── INPUT DATA ──

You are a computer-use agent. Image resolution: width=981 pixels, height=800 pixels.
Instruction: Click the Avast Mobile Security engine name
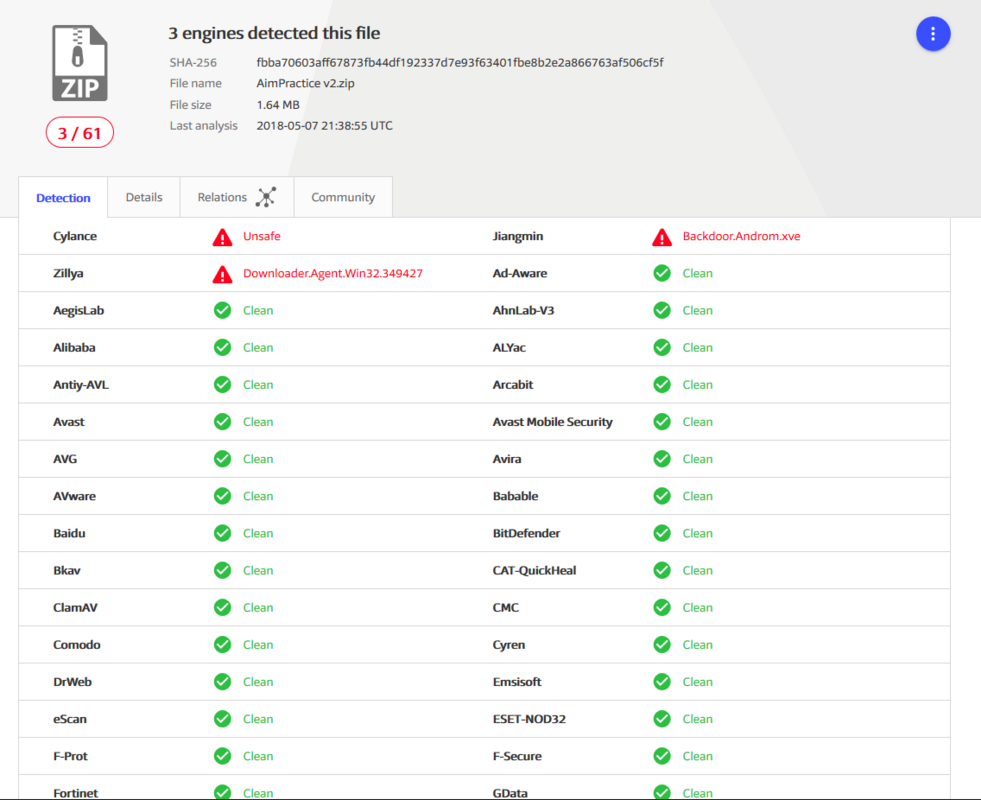[x=552, y=422]
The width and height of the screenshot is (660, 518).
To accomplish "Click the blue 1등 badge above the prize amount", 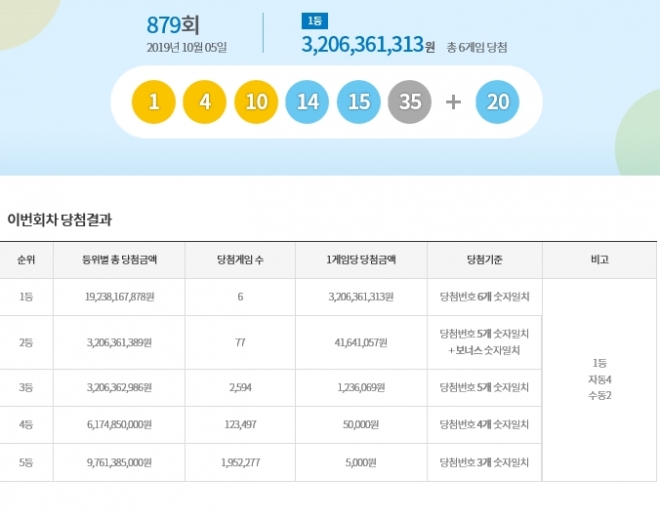I will [x=313, y=20].
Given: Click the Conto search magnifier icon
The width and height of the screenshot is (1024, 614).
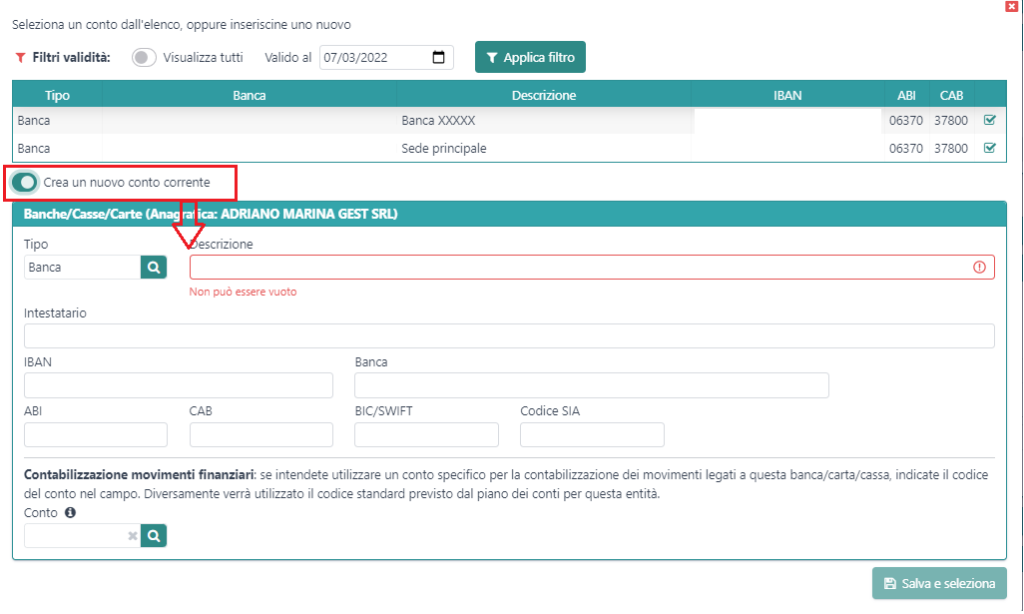Looking at the screenshot, I should [x=154, y=536].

───

_WHAT NEEDS TO BE DONE:_
Please repeat, exactly as written, only the lines from the line with "Given: Click the Conto search magnifier icon" to the end of the data, leaving out every picture.

_OUTPUT OF THE TASK:_
Given: Click the Conto search magnifier icon
The width and height of the screenshot is (1024, 614).
Looking at the screenshot, I should [x=154, y=536].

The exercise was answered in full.